Günümüzde bir giyim mağazasının “Dünya Mütevazılık Günü” diye seri üretim ürün stokunu sözde indirimler aracılığıyla eritmeye çalışmasının üzerinde durulmalıdır. Aynı firmanın uyku günü gibi imal günlerle pijama satmaya çalışması da dikkate değer. Hem ürünün özel gün adı altında satışa çıkarılması da hem de satılan ürünün birer sosyal medya malzemesi olarak değerli hissetmek adı altında paylaşılması; toplumsal alanda mahremiyetin aşındırılmasına, iktisadi alanda firmanın reklâmını yapmak için tüketicinin gönüllü reklâm ajansına dönüşmesine neden oluyor. Başka bir açıdan bakıldığında, özgürlük ve bireylik diye zihinlere pazarlanan bu dijital deneyim, özgün olmayan birbirinin kopyası sosyal medya paylaşımlarından ibarettir. Tıpkı seri üretimde olduğu gibi seri deneyimler. Birbirinin kopyası yaşamların ve yaşantıların olduğu toplumsal düzende özgürlük, özgünlük, değerli hissetme birer yanılsamadır. Story/hikâye atmada görüleceği gibi gösteri; gösteren ve muhatabı için 24 saattir, sonra rivayet olur, anda kalır.

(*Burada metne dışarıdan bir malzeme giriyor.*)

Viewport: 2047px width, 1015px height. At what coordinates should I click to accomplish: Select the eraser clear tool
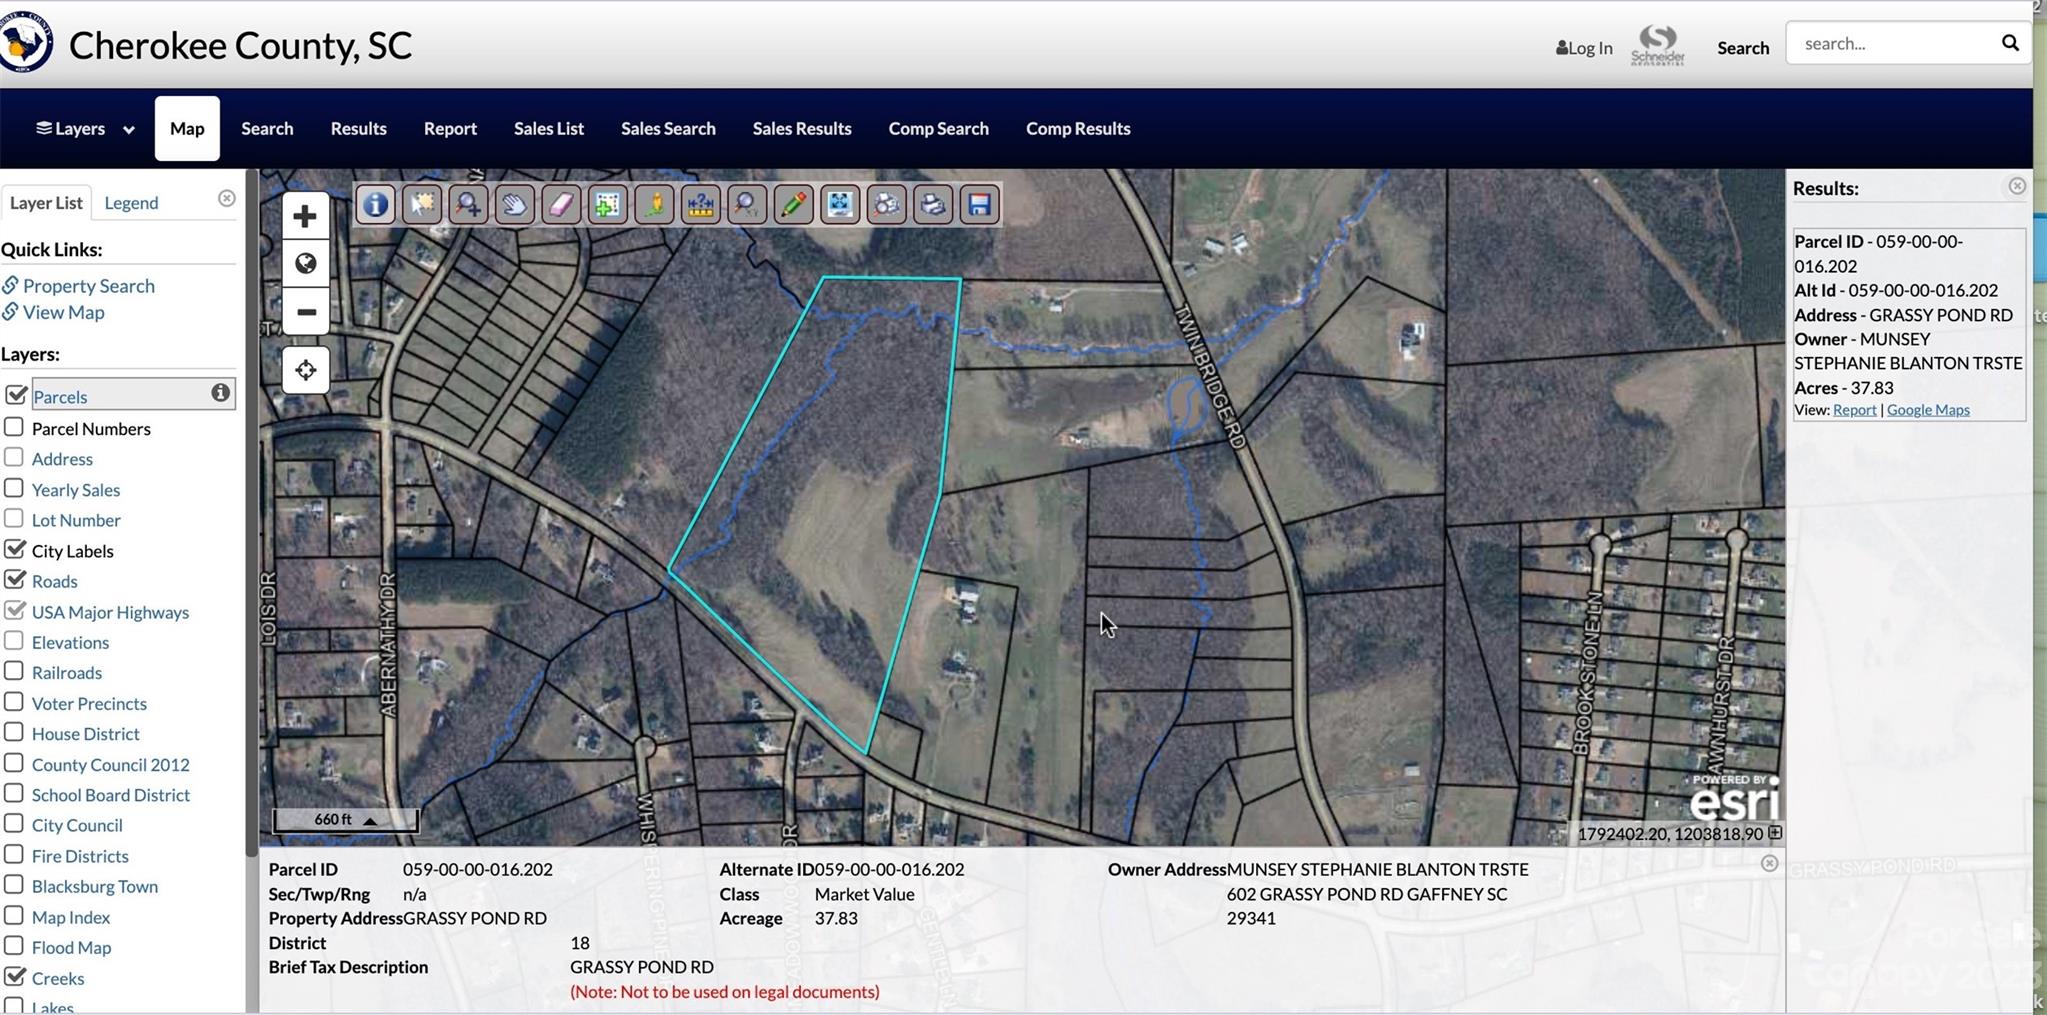tap(561, 205)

Emekçi halkların kendi takvimi olur. Orada her bir yaprak bedel ve kazanımlarla bezelidir. Biz, kendi takvimimizi yazıp yaşatmadıkça zihinlerimiz de yozlaşmanın açık hedefine dönüşecektir, dönüşüyor.

Bu günler içinde bazı günler halk tarafından sahiplenildiğinden görmezden gelemeyiz. Bugün anneler günü.

Sömürüsüz bir düzen mücadelesinde evlat yitiren ama evladını milyonların sahiplendiği nice analar var. Toprağa kökü onlar saldı, toprağı onların emeği yurtlaştırdı. Ailenin olmadığı yerde yurt da olmaz, yurtsuz insan da rüzgârda savrulan yeşilini kaybetmiş bir yaprak parçasıdır.

Bugün, yurdunda hem kendisi hem de evlatları katledilen on binlerce Filistinli ana, adlarını bilmesek de belleğimizde yaşıyor, yaşayacak. Ülkemizde ve tüm emekçi halkların sınıflar mücadelesine evlat yetiştiren analar, bu mücadele sizin eseriniz.

Yaşam engellenemez, doğum engellenemez, siz varolduğunuz sürece bu mücadele yaşayacak. Bugün aileye karşı olup ona saldırı başlatan kim ve hangi çevreler varsa (kişi yeni bir aile kurmak istemeyebilir ama saldırı açmak farklı bir durum) kurtuluşumuzu istemeyip bizim bütünlüklerimize savaş açanlardır.

Emperyalist kapitalizm, tüm değerlere saldırarak aileyi yok etmeye çabalarken buna demokratlık ve özgürlük adı altında omuz verenler, emekçi halkların kurtuluşunu istemeyenlerdir. Mücadele saflarına alınmaması gerekenler de onlardır.

Değil bugün, takvimdeki hiçbir gün emperyalizmden kurtarılmadığı sürece ne analar ne babalar ne öğretmenler ne sevdalılar/eşler ne de kadınlar ve çocuklar özgür olacaktır.

Filistin başta olmak üzere ezilen ve sömürülen halklar özgürleşmedikçe ve eşit düzende yaşam sağlanmadıkça analar da anılar da bir güne sığdırılamaz. Filistinli ana kendi öz yurdunda çocuklarıyla huzurlu değilse hiçbir insan huzurlu değildir. Tüm mücadelemiz de insanca bir yaşamı getirecek olan sınıfsız sömürüsüz düzen içindir. O gün bizim için her gün, dünya yoldaşlar günüdür.